[Records from a data collection]

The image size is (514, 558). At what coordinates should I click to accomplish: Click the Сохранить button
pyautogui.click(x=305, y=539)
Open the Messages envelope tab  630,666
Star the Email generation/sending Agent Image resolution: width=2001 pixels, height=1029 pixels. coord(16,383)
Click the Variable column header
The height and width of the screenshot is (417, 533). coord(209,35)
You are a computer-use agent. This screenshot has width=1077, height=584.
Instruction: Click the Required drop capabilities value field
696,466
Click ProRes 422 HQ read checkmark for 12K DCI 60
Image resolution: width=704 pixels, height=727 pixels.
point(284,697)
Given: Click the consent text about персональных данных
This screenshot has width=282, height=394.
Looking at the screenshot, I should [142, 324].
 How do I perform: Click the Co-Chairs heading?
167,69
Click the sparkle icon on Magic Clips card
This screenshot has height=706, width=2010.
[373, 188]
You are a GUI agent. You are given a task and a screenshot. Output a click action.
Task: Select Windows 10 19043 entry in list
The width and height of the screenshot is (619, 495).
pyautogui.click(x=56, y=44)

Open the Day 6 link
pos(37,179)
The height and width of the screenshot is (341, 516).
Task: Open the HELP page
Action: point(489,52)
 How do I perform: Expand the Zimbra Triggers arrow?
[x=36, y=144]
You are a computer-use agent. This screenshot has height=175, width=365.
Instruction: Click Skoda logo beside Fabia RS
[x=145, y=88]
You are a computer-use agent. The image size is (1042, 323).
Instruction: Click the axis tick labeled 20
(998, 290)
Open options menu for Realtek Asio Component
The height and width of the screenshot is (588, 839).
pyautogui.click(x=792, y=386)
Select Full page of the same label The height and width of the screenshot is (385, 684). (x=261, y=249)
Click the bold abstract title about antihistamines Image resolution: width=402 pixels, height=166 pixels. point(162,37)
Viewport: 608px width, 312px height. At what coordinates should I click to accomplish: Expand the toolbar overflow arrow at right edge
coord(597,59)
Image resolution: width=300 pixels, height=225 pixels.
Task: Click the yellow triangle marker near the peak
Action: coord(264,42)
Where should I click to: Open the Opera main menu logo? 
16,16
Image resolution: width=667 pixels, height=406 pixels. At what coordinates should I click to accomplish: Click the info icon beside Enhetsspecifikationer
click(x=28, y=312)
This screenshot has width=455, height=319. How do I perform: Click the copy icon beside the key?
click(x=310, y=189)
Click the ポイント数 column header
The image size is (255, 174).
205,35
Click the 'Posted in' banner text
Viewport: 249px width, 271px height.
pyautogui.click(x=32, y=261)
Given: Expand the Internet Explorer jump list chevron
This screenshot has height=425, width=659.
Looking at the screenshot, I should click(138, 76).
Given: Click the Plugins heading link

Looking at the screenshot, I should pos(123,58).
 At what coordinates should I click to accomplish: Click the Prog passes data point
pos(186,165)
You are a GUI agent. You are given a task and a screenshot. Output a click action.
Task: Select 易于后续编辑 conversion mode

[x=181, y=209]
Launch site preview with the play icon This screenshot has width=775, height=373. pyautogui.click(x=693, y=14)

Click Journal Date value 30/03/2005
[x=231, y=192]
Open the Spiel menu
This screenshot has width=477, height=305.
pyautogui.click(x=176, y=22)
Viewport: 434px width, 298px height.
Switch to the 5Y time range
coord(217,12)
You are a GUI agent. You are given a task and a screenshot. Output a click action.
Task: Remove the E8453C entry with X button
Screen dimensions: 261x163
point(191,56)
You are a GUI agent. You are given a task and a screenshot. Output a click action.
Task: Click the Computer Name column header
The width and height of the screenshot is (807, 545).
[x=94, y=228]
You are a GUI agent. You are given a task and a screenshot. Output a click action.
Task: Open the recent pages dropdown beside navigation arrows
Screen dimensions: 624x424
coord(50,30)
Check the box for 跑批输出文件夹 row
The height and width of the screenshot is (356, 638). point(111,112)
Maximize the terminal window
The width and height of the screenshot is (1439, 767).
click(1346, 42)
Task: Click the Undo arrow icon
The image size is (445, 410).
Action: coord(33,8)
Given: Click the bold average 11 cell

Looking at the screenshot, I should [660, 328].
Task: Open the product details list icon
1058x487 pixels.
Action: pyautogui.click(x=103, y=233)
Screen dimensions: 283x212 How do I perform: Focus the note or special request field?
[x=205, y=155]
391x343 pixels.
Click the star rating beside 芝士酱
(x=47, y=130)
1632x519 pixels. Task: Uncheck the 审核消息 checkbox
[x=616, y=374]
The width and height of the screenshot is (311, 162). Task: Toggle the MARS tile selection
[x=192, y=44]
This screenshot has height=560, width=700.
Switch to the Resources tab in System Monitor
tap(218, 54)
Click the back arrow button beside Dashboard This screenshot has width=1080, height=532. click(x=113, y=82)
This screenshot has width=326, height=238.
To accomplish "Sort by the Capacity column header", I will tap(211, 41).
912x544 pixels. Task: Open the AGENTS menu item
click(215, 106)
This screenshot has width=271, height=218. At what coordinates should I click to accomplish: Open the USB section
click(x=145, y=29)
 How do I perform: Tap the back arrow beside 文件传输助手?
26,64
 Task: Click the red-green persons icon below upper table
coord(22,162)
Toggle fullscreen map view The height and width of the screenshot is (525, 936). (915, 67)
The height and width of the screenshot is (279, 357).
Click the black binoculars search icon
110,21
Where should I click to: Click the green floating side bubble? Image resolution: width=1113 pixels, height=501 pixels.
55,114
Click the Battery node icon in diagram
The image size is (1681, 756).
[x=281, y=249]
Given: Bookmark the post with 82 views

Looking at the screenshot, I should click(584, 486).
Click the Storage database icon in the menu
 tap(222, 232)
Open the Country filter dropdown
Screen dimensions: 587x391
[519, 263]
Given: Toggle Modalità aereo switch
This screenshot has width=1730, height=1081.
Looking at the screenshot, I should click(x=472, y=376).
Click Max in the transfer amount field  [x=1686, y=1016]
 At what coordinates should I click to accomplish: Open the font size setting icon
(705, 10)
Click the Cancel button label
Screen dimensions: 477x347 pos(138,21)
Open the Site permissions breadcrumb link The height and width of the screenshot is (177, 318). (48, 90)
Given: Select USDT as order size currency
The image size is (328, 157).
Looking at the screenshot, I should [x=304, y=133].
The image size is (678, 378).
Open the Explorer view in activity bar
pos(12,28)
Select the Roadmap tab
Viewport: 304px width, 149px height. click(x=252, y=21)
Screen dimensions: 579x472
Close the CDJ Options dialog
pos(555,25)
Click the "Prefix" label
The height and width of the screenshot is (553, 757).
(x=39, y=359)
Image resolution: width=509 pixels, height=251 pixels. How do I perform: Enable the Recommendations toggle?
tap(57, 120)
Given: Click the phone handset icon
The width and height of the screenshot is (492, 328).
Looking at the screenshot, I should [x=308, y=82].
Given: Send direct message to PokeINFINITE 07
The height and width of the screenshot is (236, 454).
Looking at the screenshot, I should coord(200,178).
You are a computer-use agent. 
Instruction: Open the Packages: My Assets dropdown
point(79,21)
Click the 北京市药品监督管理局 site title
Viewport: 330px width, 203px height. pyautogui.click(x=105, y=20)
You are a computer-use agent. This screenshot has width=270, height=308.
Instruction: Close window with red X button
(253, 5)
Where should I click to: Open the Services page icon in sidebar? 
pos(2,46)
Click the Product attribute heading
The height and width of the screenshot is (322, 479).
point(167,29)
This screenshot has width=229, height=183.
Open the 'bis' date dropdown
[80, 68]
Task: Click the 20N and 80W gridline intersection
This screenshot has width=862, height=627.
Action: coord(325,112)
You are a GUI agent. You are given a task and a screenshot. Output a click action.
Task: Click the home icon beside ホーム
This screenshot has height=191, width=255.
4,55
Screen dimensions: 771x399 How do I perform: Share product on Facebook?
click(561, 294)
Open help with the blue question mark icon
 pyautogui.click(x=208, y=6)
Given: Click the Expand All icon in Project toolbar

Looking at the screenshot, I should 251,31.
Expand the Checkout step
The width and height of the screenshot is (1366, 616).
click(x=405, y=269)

**Work to complete**: Pull out every line in the data above that has the word "list".

**Reply**:
Task: Select Windows 10 19043 entry in list
Given: Expand the Internet Explorer jump list chevron
Task: Open the product details list icon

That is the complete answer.